▶ **WORK INSTRUCTIONS**
Find the line with "870x653 pixels." in the data below. Repeat it and every line after it up to the end, exactly, but drop the pictures.

▶ **INPUT FOR THIS TASK**
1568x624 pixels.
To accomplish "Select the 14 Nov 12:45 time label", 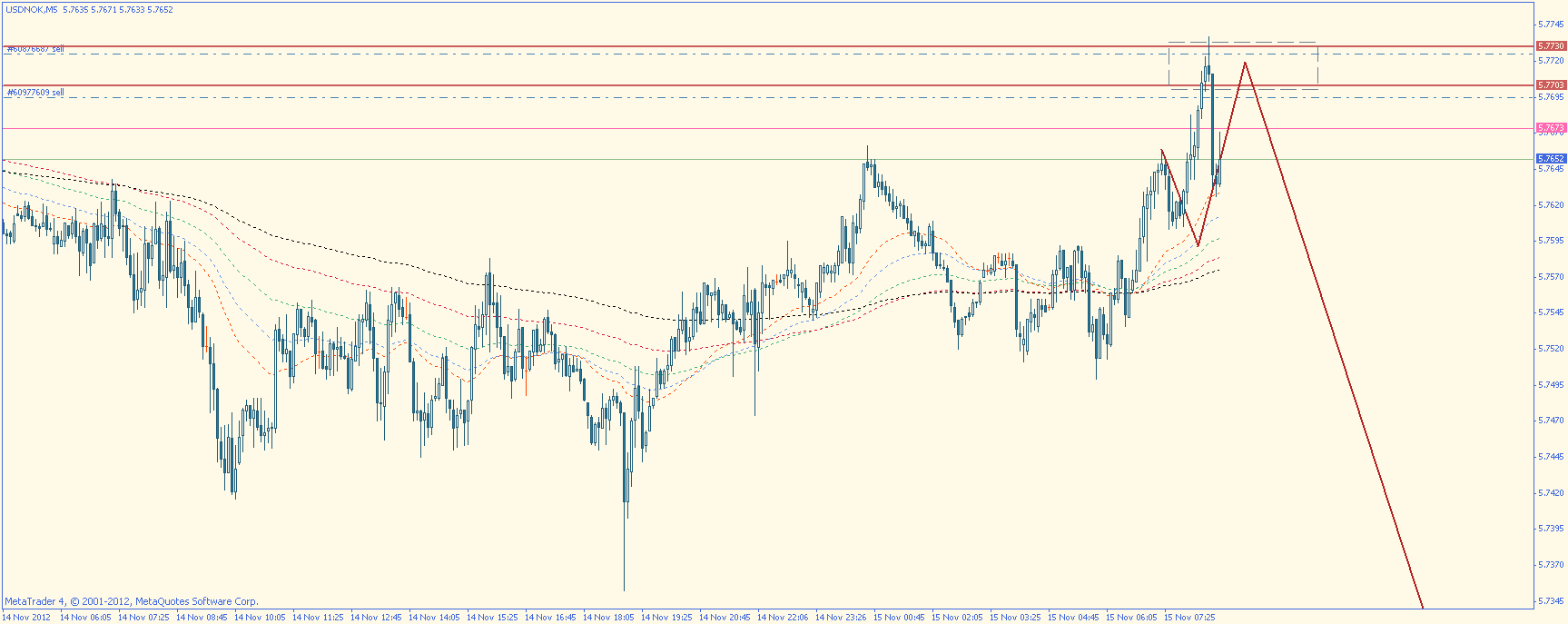I will click(x=376, y=618).
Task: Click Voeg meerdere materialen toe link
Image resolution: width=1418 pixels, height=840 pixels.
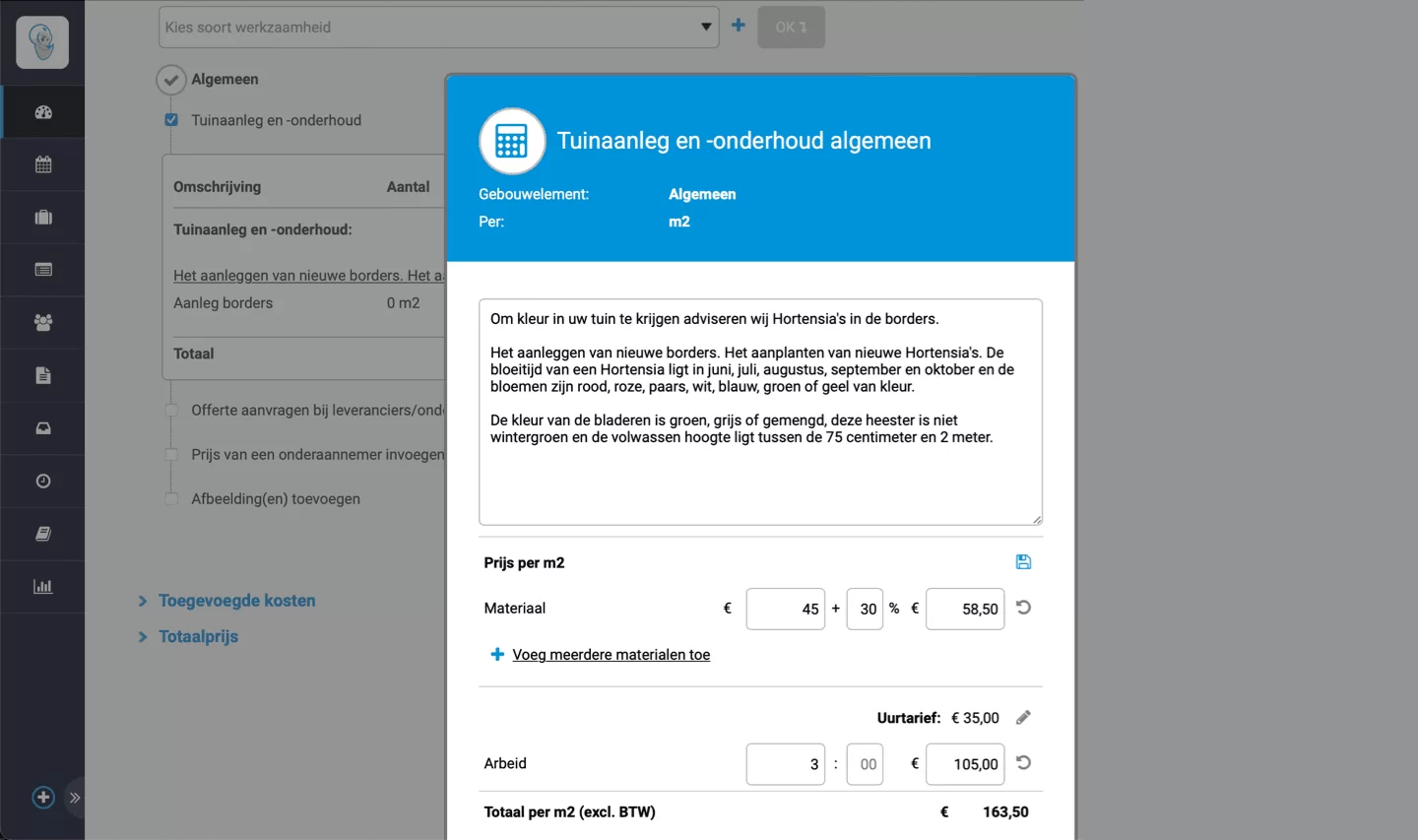Action: pyautogui.click(x=611, y=655)
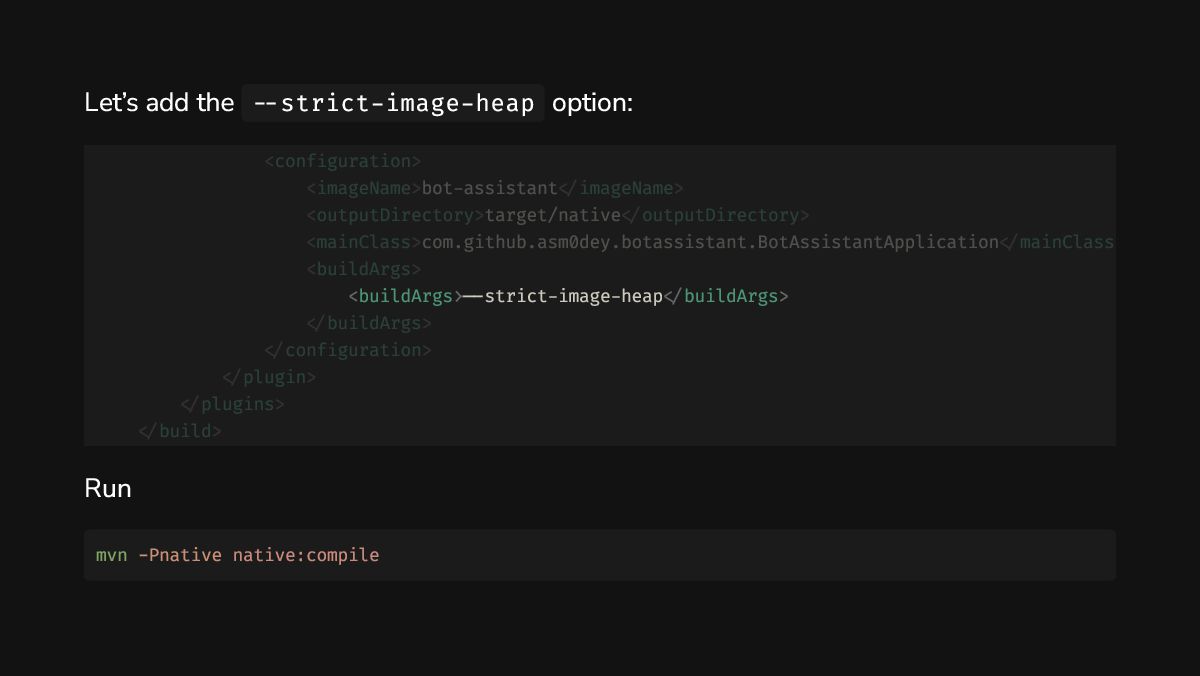Click the closing </build> tag
This screenshot has height=676, width=1200.
[x=180, y=431]
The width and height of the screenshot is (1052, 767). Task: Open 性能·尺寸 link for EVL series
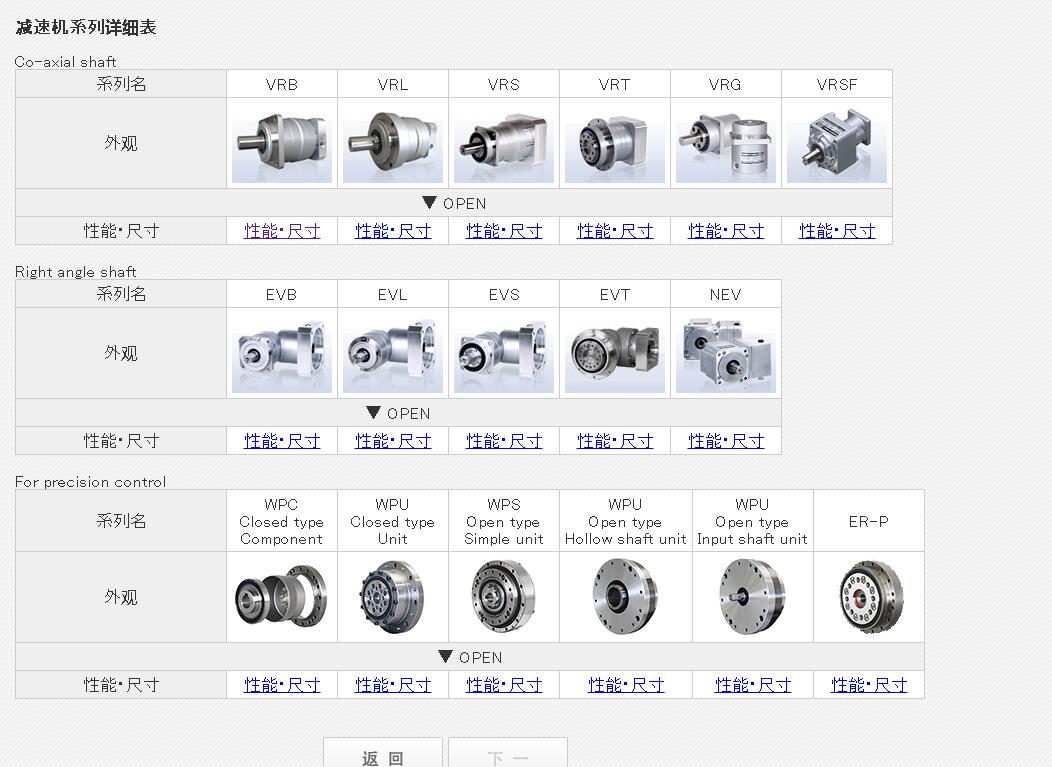click(393, 441)
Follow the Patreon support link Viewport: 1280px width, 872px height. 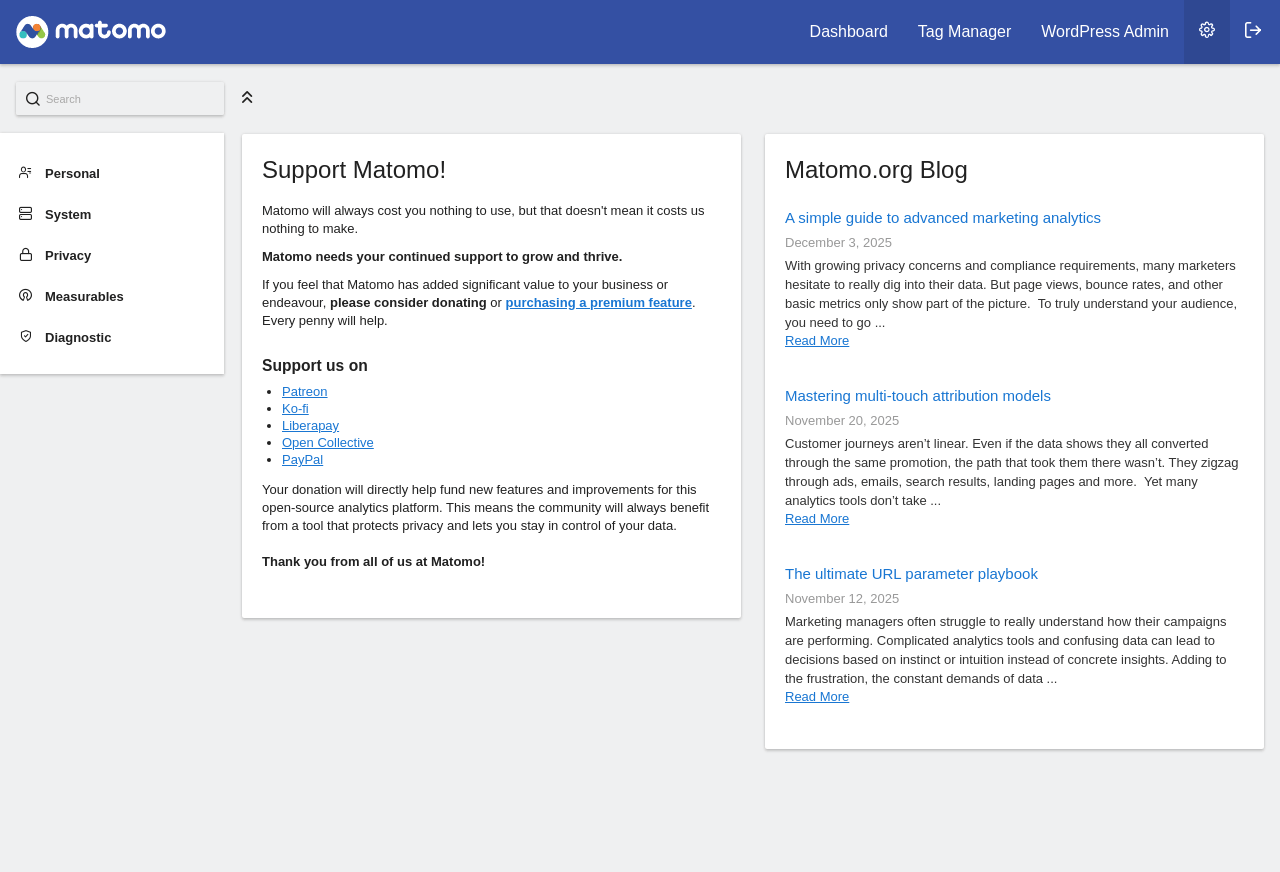point(304,392)
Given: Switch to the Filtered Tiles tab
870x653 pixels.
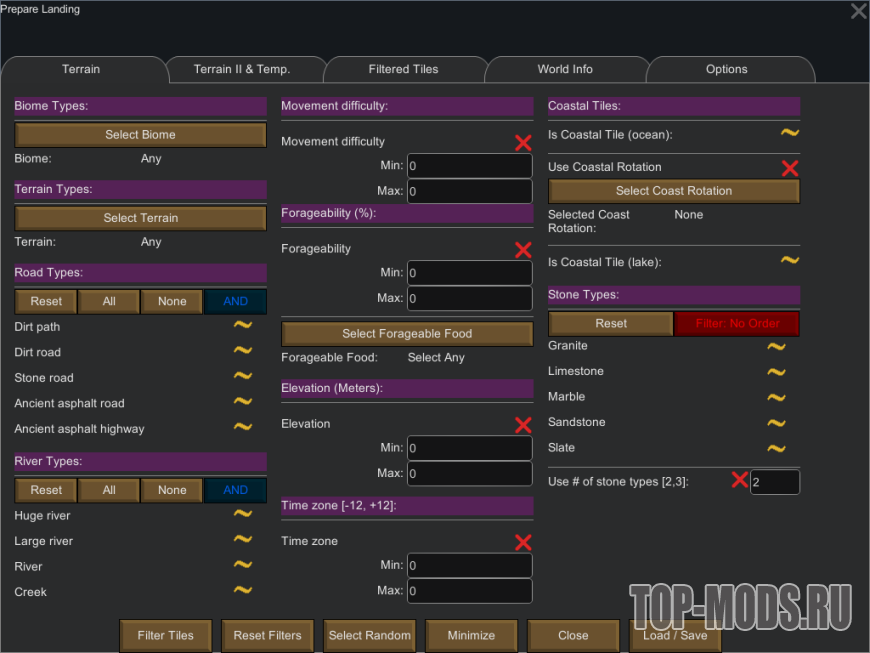Looking at the screenshot, I should point(403,70).
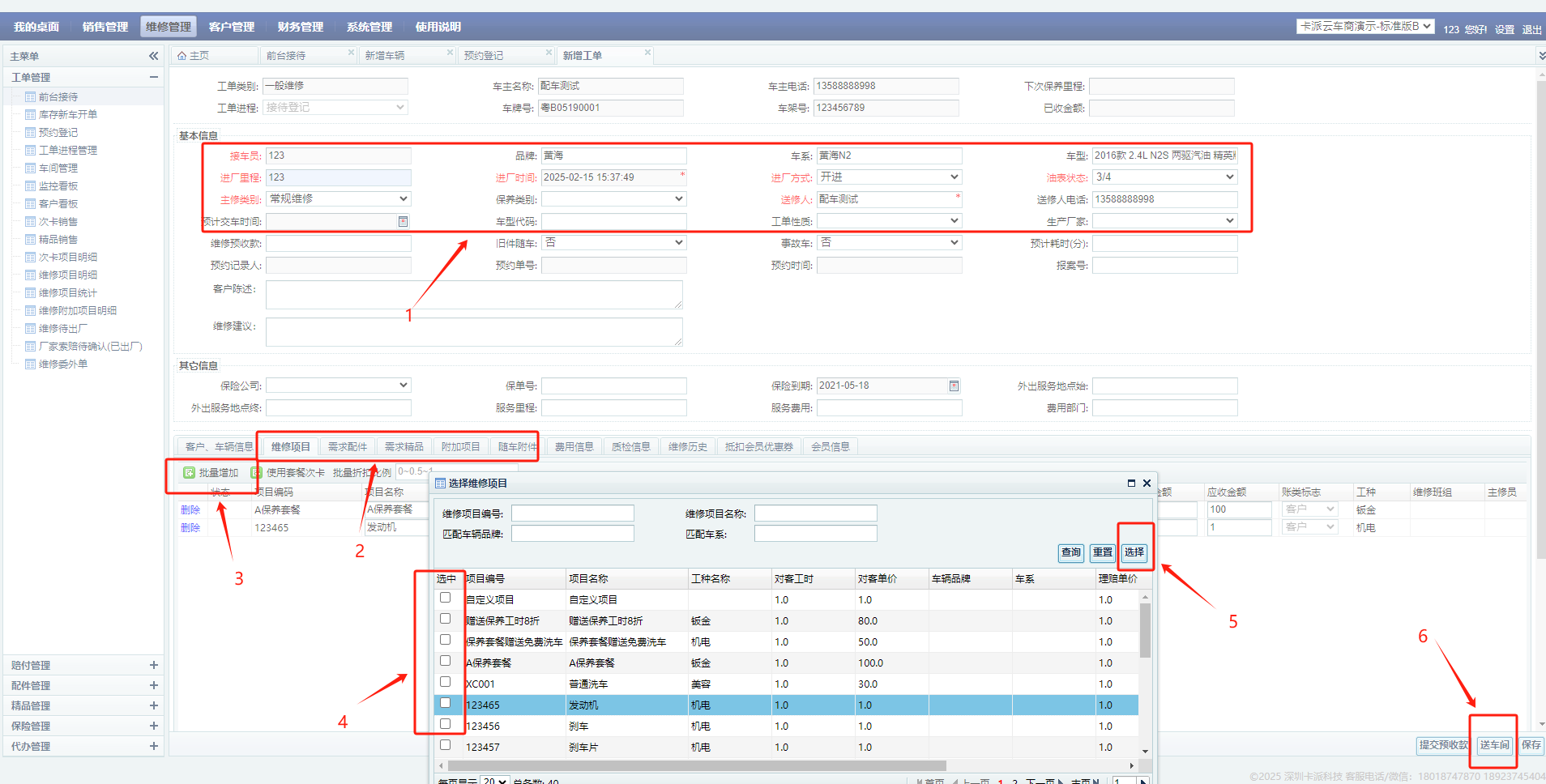Tick the checkbox for 普通洗车 row
The height and width of the screenshot is (784, 1546).
445,682
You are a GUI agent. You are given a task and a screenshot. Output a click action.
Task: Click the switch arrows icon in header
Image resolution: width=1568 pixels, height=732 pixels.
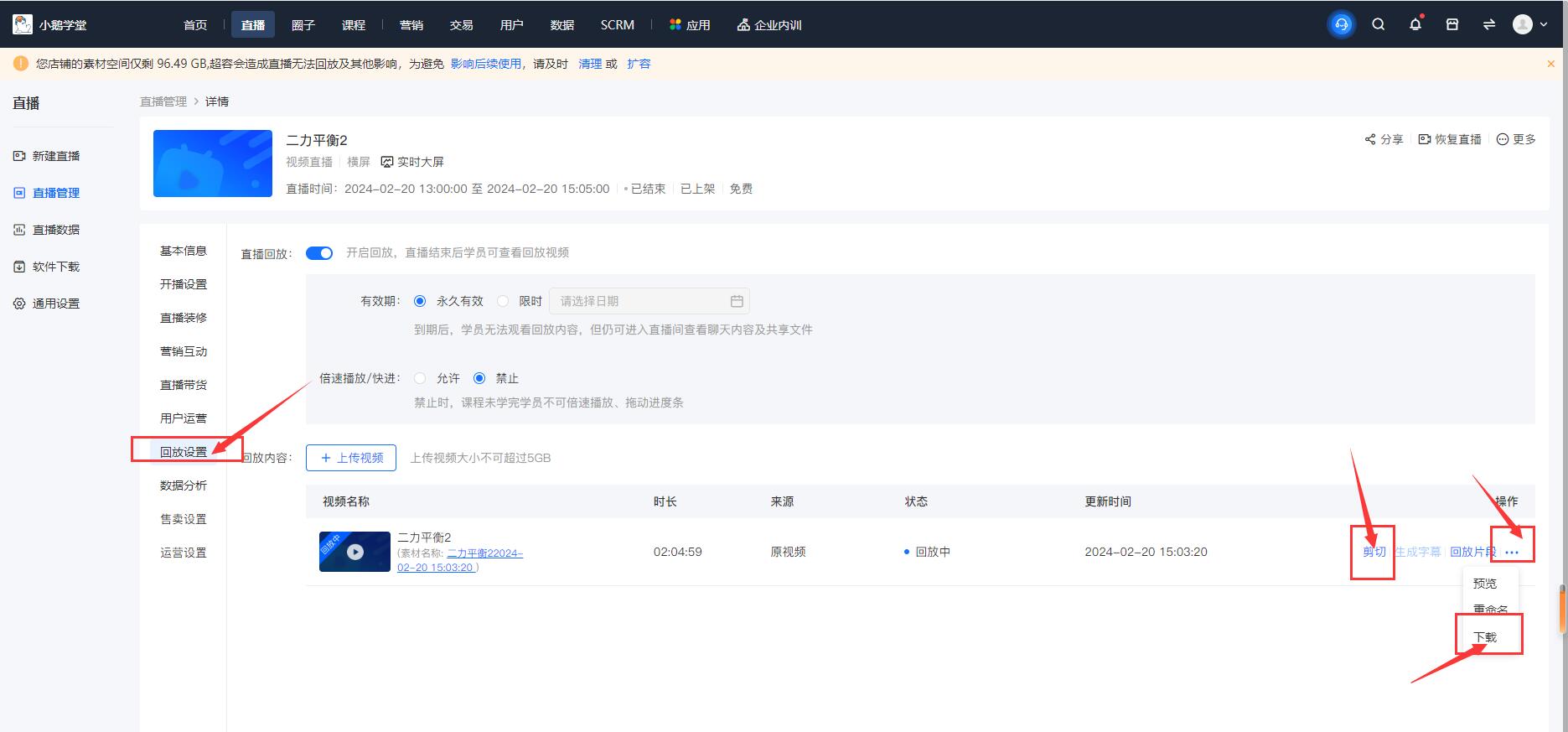[x=1488, y=24]
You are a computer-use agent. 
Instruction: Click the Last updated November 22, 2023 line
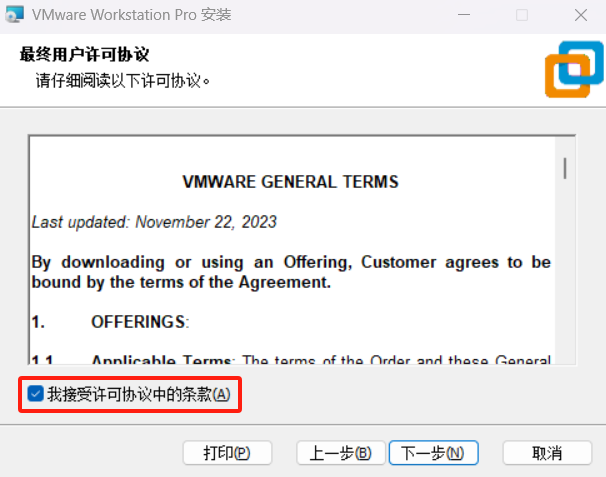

▶ **WRITTEN RESPONSE**
870x653 pixels.
Looking at the screenshot, I should point(403,70).
Tick the checkbox for 普通洗车 row
The height and width of the screenshot is (784, 1546).
445,682
You are a GUI agent. You are given a task and a screenshot. Output a click action.
Task: Click the switch arrows icon in header
Image resolution: width=1568 pixels, height=732 pixels.
[x=1488, y=24]
You are a computer-use agent. 
Instruction: Click the Last updated November 22, 2023 line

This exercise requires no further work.